==== DATA PROVIDED ====

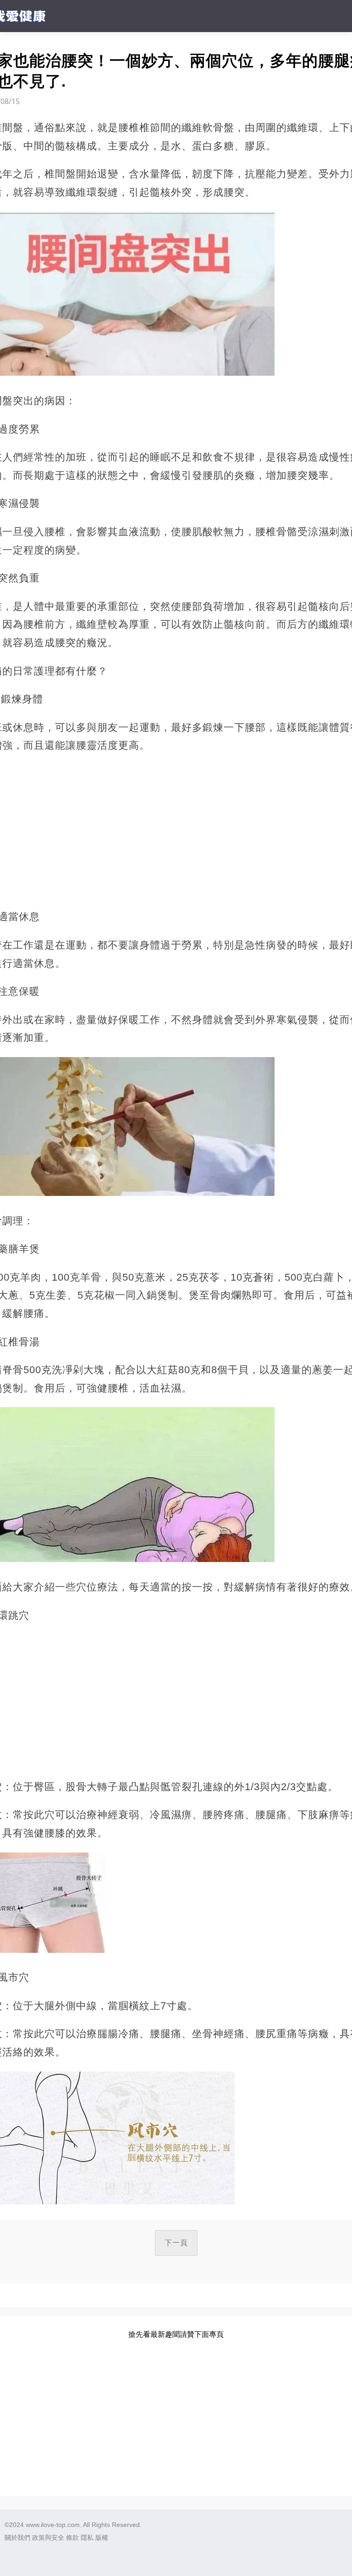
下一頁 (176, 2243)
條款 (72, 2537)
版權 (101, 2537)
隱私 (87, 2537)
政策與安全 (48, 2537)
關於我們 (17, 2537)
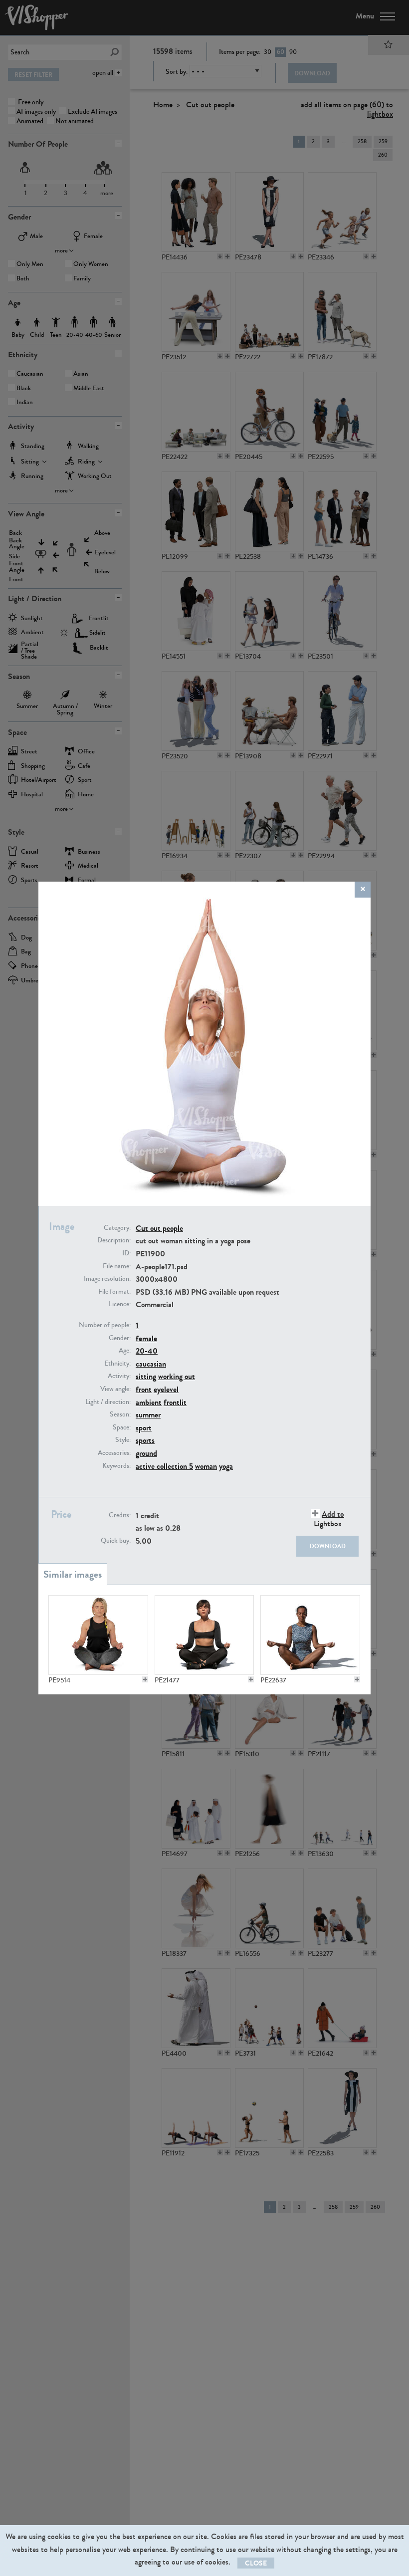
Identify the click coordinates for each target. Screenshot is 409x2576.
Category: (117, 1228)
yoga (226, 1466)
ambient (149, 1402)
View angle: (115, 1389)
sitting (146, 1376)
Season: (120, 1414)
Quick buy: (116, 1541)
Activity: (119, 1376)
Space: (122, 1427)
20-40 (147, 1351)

====
==== DATA PROVIDED ====

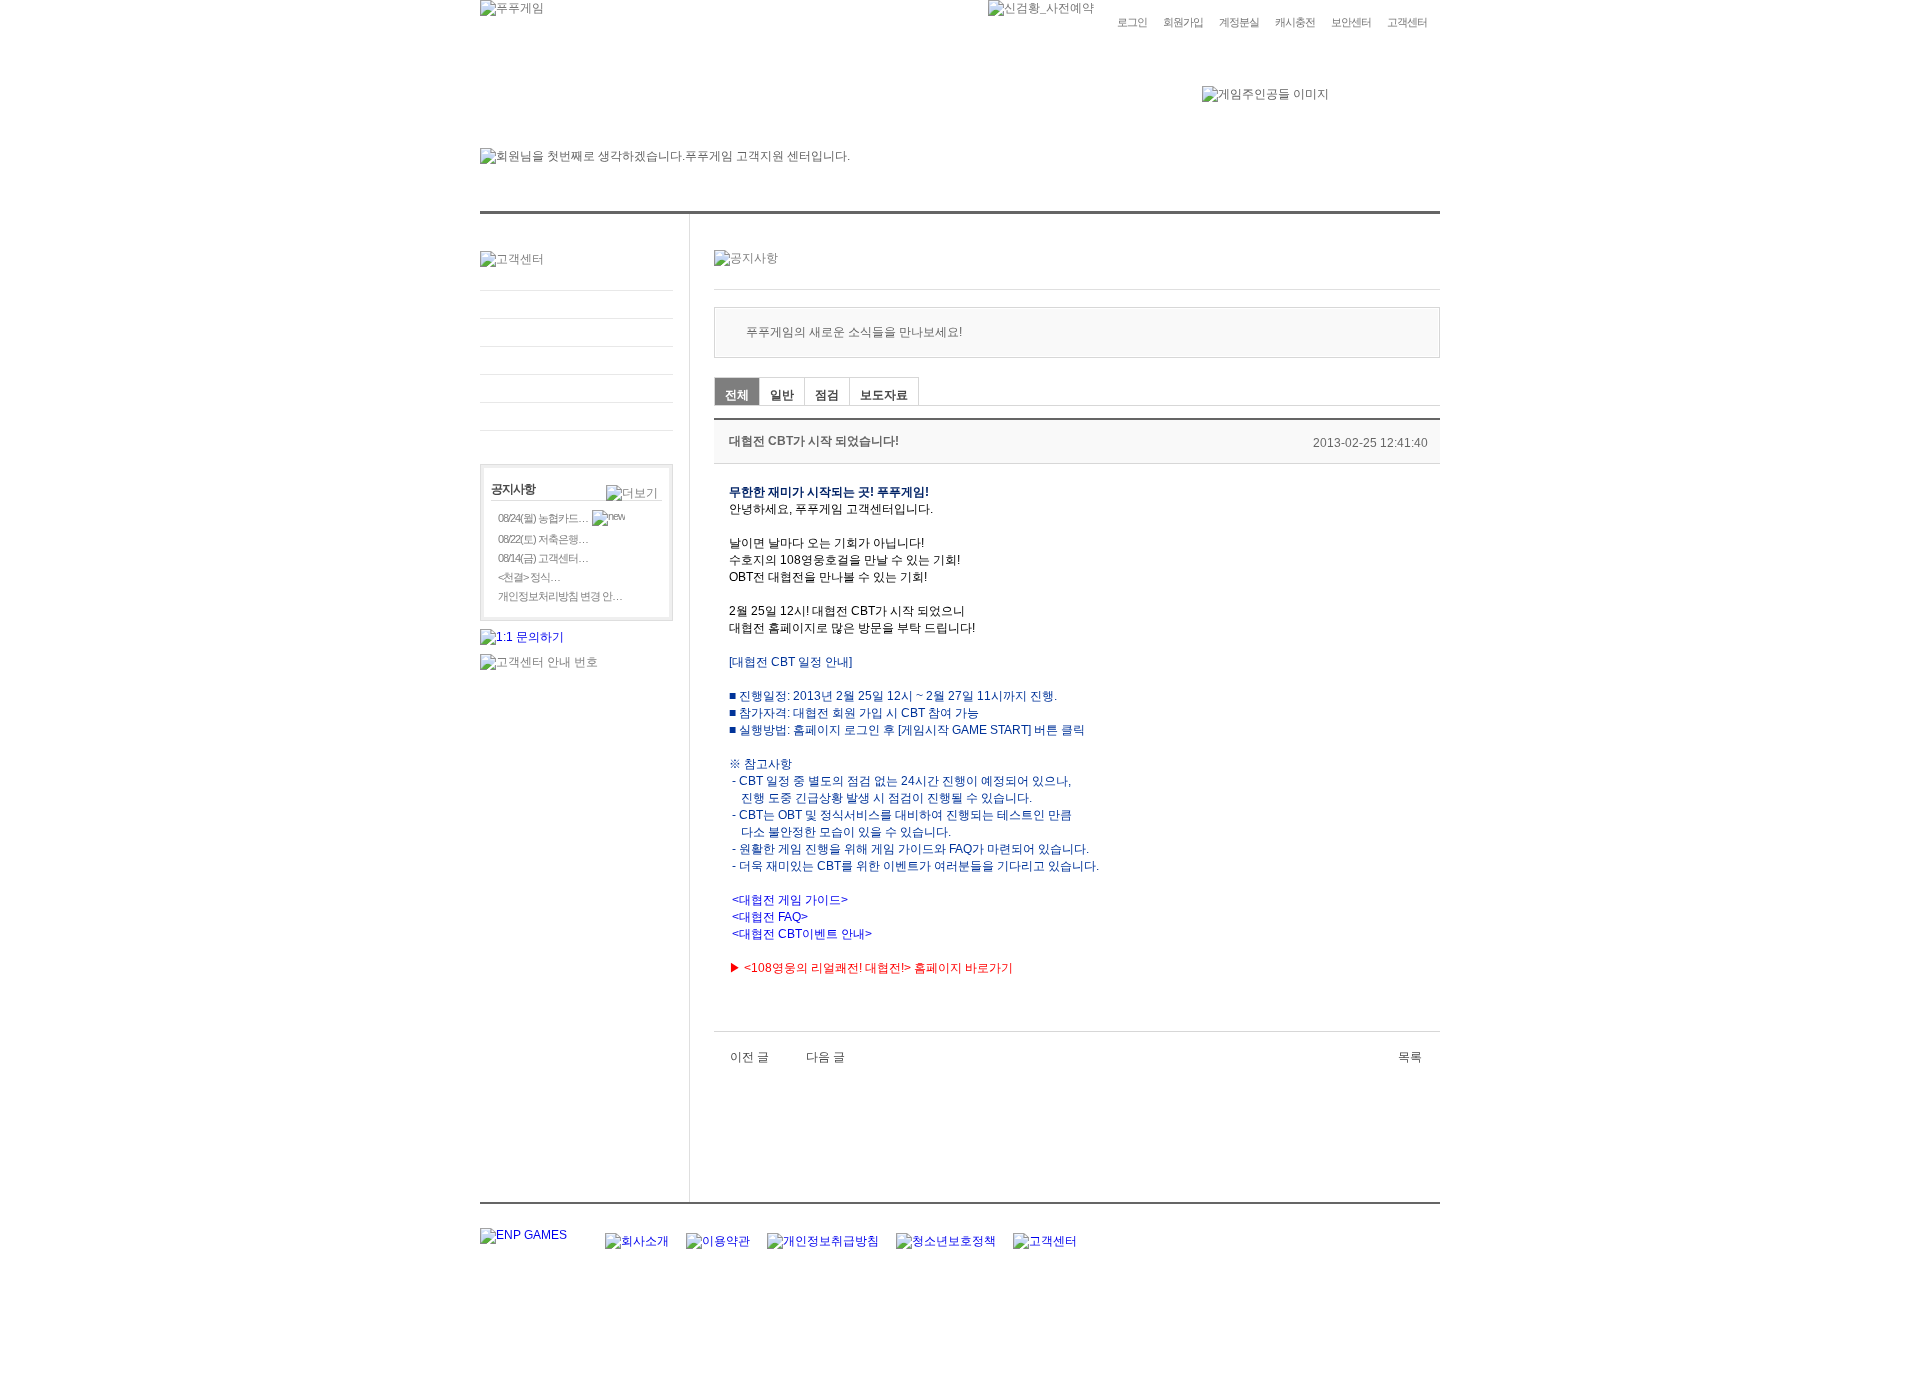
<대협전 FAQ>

====

YOUR ASSIGNMENT —
The response must repeat exactly the lines above from the one with "下一頁 (176, 2243)" through the one with "20-40 (147, 1351)", including both, and must contain no pictures and no other text.

TASK RESPONSE —
下一頁 (176, 2243)
條款 (72, 2537)
版權 (101, 2537)
隱私 (87, 2537)
政策與安全 (48, 2537)
關於我們 (17, 2537)
Identify the click coordinates for each target. Screenshot is 409x2576.
Category: (117, 1228)
yoga (226, 1466)
ambient (149, 1402)
View angle: (115, 1389)
sitting (146, 1376)
Season: (120, 1414)
Quick buy: (116, 1541)
Activity: (119, 1376)
Space: (122, 1427)
20-40 (147, 1351)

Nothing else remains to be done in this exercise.